By contrast, the DMS process could involve more participation by environmental experts and NGOs. An expert in the DMS process could be the mediator himself or one of the delegates in the negotiating team which represents the disputing party. However, unlike other judicial or quasi-judicial tribunals, like the court or arbitration, it is unlikely that an environmental expert would be called as a witness during the DMS process as mediation is normally conducted privately. Nonetheless, an environmental expert or representatives from the relevant NGOs could consult with the mediator during the mediation process, i.e. when the mediator discusses in private with each of the disputing parties. Alternatively, environmental expertise could be provided during the mediation process by way of written submissions.

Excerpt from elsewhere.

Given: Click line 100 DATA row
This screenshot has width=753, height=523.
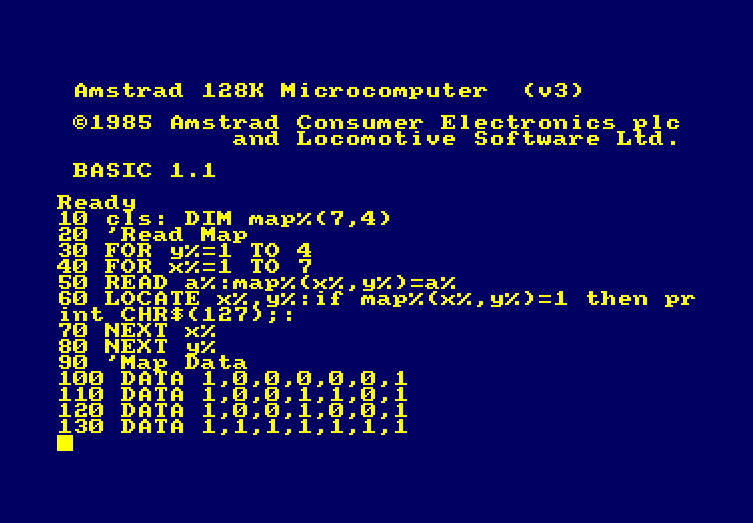Looking at the screenshot, I should (x=232, y=379).

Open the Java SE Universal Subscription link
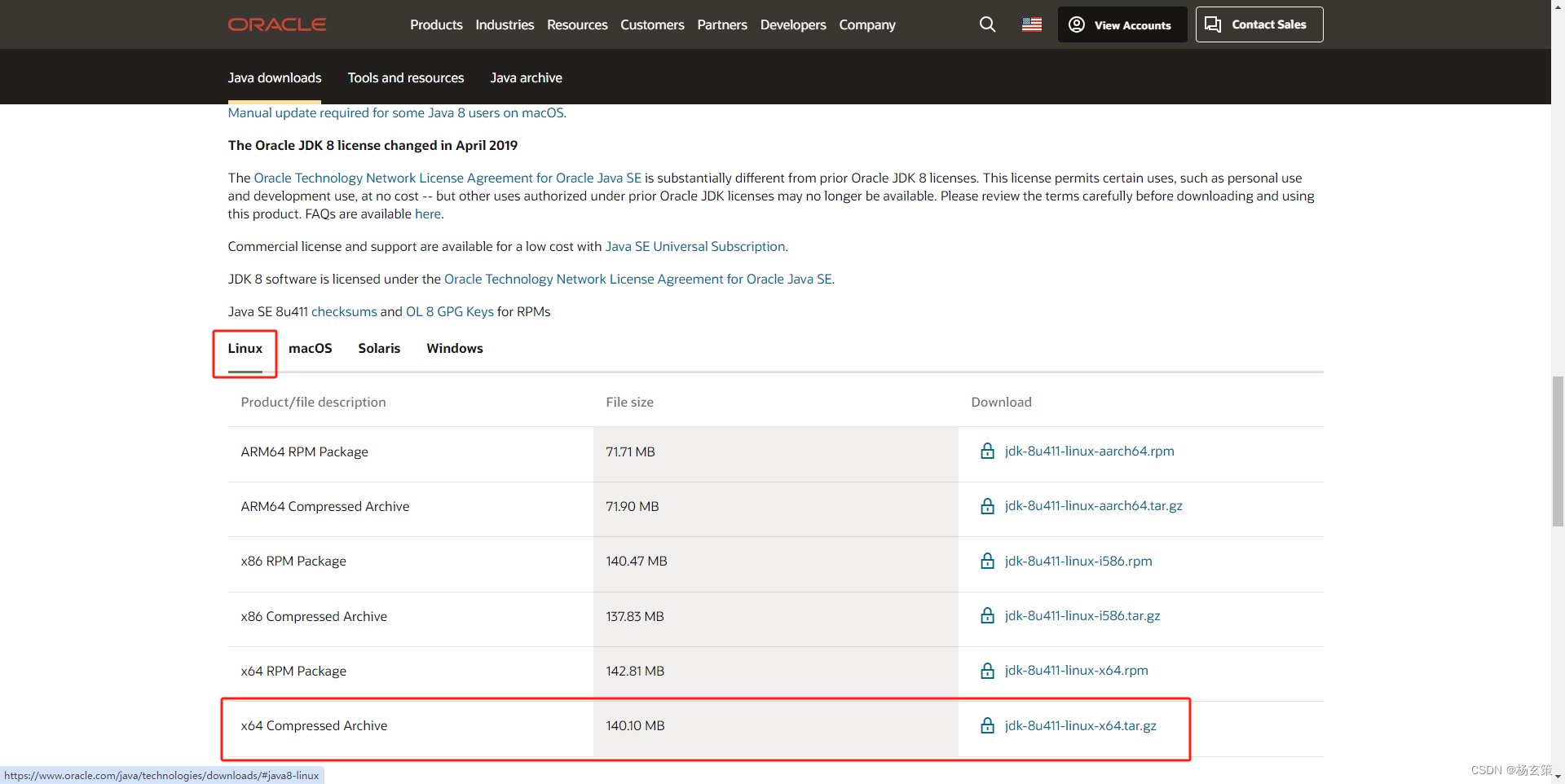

One drawback of the environmental expert issue, however, is that one must be careful in selecting what information could be provided and who could participate in the DMS process. This caution is necessary in order to prevent the DMS process being inundated with irrelevant and unnecessary information. This is because while NGOs are recognised as being able to play a pivotal role in the development of an APEC wide environmental agenda they can also be a nuisance.90 Where the expert is the mediator himself, there should be no problem in allowing his involvement during the mediation process. But where environmental expertise comes from other non-state actors or NGOs, it might be worthwhile considering a test to assess the legitimacy of the participation or involvement of those persons. Moreover, to help each party decide which information is to be used during the process, an exchange o f environmental expert’s opinions might be worth considering. What test is to be used will be discussed in Chapter 7 where some recommendations will be made.

90 Lyuba Zarsky, ‘APEC, Citizen Groups, and the Environment: Common Interests, Broad Agenda’, available from the Nautilus Institute for Security and Sustainable Development, Berkeley, California, 1995. (On file with author.)